TEXTO PROPORCIONADO →
————
Esta semana se celebraba el Día
Mundial del Dolor y también el Día Mundial del Cáncer de Mama.
Junto a las ginecológicas, las mujeres se ven afectadas en mayor
proporción por las enfermedades relacionadas con el dolor crónico.
Las migrañas, las enfermedades inflamatorias como el lupus, el
síndrome del intestino irritable, la esclerosis y las enfermedades
reumáticas, tienen rostro de mujer. De poco sirve celebrar que
vivimos muchos más años si la calidad de vida de la mitad de la
población está cercenada por el dolor. También hay hombres con
fibromialgia aunque María reconoce que en general, ellos tardan
mucho menos tiempo en ser diagnosticados. “Si a un hombre le duele
algo, no se le cuestiona como a nosotras”.
María tiene otro dolor que empeora y
alimenta al primero. El dolor de ser invisible. Invisible porque a
nadie le gusta oír hablar de dolor crónico. Invisible porque no hay
nada más odioso que las personas quejicas. Invisible porque muy poca
gente la entiende, a veces ni siquiera las personas más cercanas.
————
TAREAS DEL EJERCICIO →
a. Según el texto sobre el dolor crónico, ¿qué dos días mundiales se celebraban esta semana?
b. Enumera, por favor, las enfermedades que, según el texto sobre el dolor crónico, "tienen rostro de mujer".
c. Prosigue el texto sobre el dolor crónico a partir de su última oración.
————
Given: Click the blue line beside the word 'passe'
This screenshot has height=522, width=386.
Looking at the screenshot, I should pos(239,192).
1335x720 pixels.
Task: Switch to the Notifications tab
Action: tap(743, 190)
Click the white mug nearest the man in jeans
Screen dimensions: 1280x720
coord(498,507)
————
RESPUESTAS →
a. El Día Mundial del Dolor y el Día Mundial del Cáncer de Mama.

b. Las migrañas, las enfermedades inflamatorias como el lupus, el síndrome del intestino irritable, la esclerosis y las enfermedades reumáticas.

c.
Confiesa que ha deseado muchas veces que todos las que la cuestionan
viviesen solo un día con esa enfermedad. “En un solo día de brote
algunos se tirarían por la ventana”. Invisible porque muchas
personas confunden enfermedades del sistema nervioso con emociones, y
emociones con enfermedades mentales. Invisible porque es difícil de
explicar la sensibilidad de algunos cuerpos a las caricias, los
pellizcos o un simple abrazo. Invisible porque es normal estar triste
con fibromialgia, lo que no quiere decir que la tristeza sea la causa
de la fibromialgia.
“Invisible porque la fibromialgia que
han diagnosticado 20 médicos en 10 años puede serdesdiagnosticada por otro en cinco
minutos y delante de tu familia dejándote sin argumentos ante esa
película que tan bien te has montado”. María se ha acostumbrado a
que una parte de ella permanezca velada en una felicidad autoimpuesta
que a veces no es más que el espejo en el que los demás se quieren
reflejar. “A nadie le molestaría que me quejase de un cáncer pero
si hablo de mi fibromialgia enseguida tuercen el morro”. María
vive y trabaja como si no tuviese fibromialgia. La gente que lo sabe
cree que la lleva bien. La lleva. Y punto. “Nadie lleva bien el
dolor crónico, es imposible, a veces estás anulada y simplemente
esperas a que el día siguiente sea mejor”. Su trabajo le gusta y
la salva de la autocompasión. Si se siente comprendida, la cosa
mejora, y para eso ha contactado con algunas mujeres jóvenes que
padecen la enfermedad a través de las redes sociales. “Nos
escribimos y nos desahogamos un rato, es la mejor terapia”.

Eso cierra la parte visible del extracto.